» **Assignment**: Restate word for word the entries below, starting with the line with "Given: Click the" and continuing through the line with "This screenshot has height=500, width=779.". Include both of those lines and no others.

» **Input records**:
▼▼▼

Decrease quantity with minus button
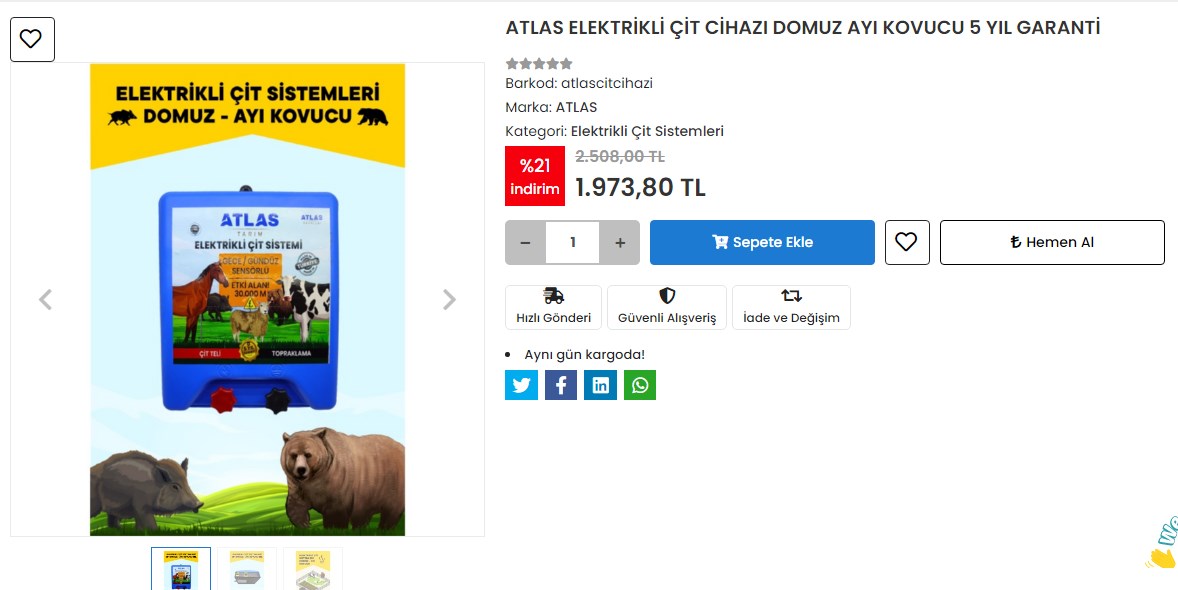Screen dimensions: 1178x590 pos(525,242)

▲▲▲
▼▼▼

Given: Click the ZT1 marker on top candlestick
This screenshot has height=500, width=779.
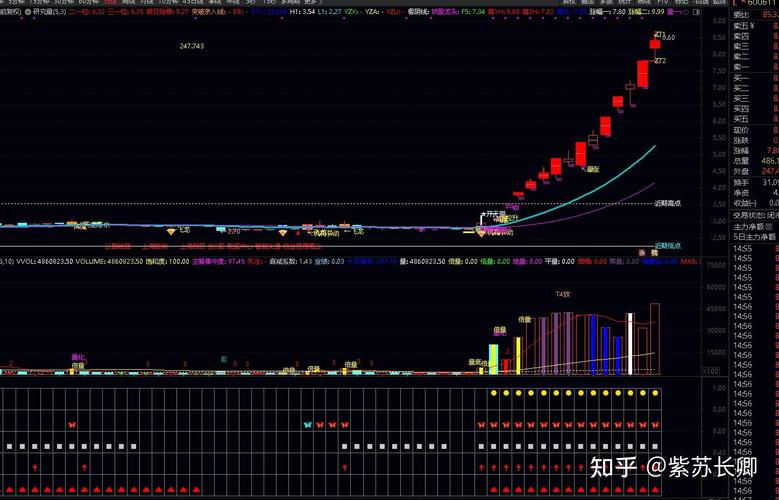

▲▲▲
▼▼▼

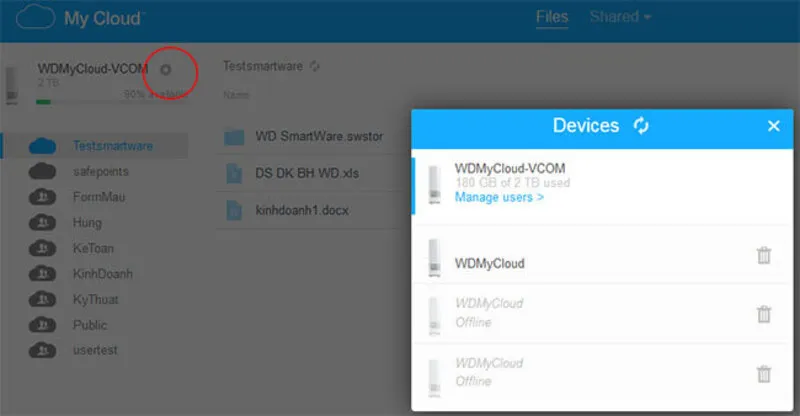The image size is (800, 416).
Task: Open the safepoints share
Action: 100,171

▲▲▲

» **Answer area**:
Given: Click the ZT1 marker on top candlestick
This screenshot has height=500, width=779.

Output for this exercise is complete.